Here is what my data looks like:
Date | Ticker | Close | Volume |
---|---|---|---|
2018-04-15 00:00:00+00:00 | MSFT | 1.3 | 2.50 |
2018-04-14 00:00:00+00:00 | MSFT | 3.5 | 4.24 |
2018-04-15 00:00:00+00:00 | AAPL | 7.0 | 11.00 |
2018-04-14 00:00:00+00:00 | AAPL | 6.0 | 1.00 |
Below is my code:
client = DataFrameClient(host, port, user, password, dbname)
headers = ["Date","Ticker","Close", "Volume"]
data = [["2018-04-15","MSFT",1.3,2.5], ["2018-04-14","MSFT",3.5,4.24], ["2018-04-15","AAPL",7,11], ["2018-04-14","AAPL",6,1]]
df = pd.DataFrame(data, columns = headers)
df.Date = pd.to_datetime(df["Date"])
df = df.set_index("Date")
tags = { "Ticker": df[["Ticker"]]}
client.write_points(df, 'test', tags = tags, protocol = "json")
However this gives this below error message when I call write_points
InfluxDBClientError: 400: {"error":"partial write: unable to parse 'test,Ticker=\\ \\ \\ \\ \\ \\ \\ \\ \\ \\ \\ Ticker': missing fields\nunable to parse 'Date\\ \\ \\ \\ \\ \\ \\ \\ \\ \\ \\ \\ \\ ':
A similar message shows up when I try to separate out the "Ticker" tags column out of the data frame I write, so:
timeValues = df[["Close","Volume"]]
client.write_points(timeValues, 'test', tags = tags, protocol = "json")
Leads to the same error message above. I have three questions I would really love to get help on!:
- How do I fix what I am doing above? Is it the protocol thats wrong? In the documentation, the comment suggests to use "json" as a workaround for some reported bugs
- I also have the same time stamp for two different tag values (ie the same dates for both MSFT and APPL). Is this an issue when I write into the database?

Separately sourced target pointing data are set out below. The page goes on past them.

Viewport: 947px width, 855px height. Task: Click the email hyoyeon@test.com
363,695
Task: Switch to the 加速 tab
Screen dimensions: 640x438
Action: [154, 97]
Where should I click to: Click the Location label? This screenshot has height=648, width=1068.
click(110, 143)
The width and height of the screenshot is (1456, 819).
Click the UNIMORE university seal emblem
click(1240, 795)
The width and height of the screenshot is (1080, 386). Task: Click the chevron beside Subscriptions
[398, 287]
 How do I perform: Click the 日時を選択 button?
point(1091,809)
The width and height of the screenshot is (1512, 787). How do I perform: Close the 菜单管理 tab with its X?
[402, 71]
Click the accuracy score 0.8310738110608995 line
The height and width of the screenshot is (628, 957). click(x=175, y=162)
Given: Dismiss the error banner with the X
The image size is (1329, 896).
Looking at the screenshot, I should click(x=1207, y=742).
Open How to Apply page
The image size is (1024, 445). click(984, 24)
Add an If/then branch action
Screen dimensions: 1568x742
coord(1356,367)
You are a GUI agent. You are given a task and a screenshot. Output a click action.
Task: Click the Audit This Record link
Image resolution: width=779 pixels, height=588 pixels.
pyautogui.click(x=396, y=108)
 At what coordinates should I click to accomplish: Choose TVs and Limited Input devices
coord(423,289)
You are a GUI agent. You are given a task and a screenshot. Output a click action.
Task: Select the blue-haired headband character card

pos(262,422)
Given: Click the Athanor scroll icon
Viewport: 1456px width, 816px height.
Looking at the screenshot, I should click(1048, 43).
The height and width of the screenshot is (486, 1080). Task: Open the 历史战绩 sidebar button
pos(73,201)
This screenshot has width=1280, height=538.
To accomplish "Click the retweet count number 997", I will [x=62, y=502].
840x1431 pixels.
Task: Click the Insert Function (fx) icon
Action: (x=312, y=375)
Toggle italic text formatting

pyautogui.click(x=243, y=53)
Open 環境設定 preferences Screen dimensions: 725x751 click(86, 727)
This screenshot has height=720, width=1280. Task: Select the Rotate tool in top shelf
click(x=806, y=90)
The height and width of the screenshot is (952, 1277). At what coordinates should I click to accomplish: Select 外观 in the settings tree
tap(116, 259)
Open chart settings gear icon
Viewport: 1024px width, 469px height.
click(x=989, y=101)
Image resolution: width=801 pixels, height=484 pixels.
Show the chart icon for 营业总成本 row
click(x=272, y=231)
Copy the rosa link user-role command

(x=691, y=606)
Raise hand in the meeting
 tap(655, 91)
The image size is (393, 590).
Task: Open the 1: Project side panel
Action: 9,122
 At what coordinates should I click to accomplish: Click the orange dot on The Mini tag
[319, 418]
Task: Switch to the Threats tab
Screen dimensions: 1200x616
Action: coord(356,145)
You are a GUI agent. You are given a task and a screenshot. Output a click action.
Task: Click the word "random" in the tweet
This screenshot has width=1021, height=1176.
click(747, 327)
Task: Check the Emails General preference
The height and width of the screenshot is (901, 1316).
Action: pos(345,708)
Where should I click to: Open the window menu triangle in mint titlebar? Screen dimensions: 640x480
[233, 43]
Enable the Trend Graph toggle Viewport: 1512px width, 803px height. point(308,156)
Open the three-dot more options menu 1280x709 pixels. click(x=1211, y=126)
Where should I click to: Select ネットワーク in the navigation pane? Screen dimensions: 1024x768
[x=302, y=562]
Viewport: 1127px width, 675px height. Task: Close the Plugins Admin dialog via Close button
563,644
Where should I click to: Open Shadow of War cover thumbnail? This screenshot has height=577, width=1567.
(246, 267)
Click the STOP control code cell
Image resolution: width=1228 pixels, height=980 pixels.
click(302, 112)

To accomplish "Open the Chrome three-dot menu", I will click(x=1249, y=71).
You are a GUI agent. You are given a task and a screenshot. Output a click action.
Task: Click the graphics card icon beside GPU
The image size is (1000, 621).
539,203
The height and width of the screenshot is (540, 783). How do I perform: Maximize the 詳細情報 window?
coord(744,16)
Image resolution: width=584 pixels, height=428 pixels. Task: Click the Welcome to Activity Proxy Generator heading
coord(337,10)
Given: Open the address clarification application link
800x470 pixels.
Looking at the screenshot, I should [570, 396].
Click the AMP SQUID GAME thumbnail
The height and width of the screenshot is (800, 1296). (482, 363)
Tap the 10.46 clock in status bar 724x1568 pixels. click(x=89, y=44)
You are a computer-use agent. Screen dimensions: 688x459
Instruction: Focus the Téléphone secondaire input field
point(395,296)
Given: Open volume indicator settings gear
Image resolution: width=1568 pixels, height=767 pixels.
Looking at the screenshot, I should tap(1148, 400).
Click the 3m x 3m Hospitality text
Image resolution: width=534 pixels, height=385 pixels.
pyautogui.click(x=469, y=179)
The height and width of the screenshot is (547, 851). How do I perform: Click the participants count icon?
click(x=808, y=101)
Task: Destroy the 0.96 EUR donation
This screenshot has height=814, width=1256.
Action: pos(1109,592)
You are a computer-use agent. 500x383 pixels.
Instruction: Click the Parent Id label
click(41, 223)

- For the time series I am trying to write, there will be certain
nan
values for some of the tickers. For example, what if volume field value for 4-14 isnan
for APPL? Will this still work? There were a few bug reports that seemed to suggest I cant writenan
into database. EDIT: I found this DataFrame write "nan", "inf" error in influxdb #422 posted and it seems like the work around is to have separate measurements by field and then drop the na rows before writing to database.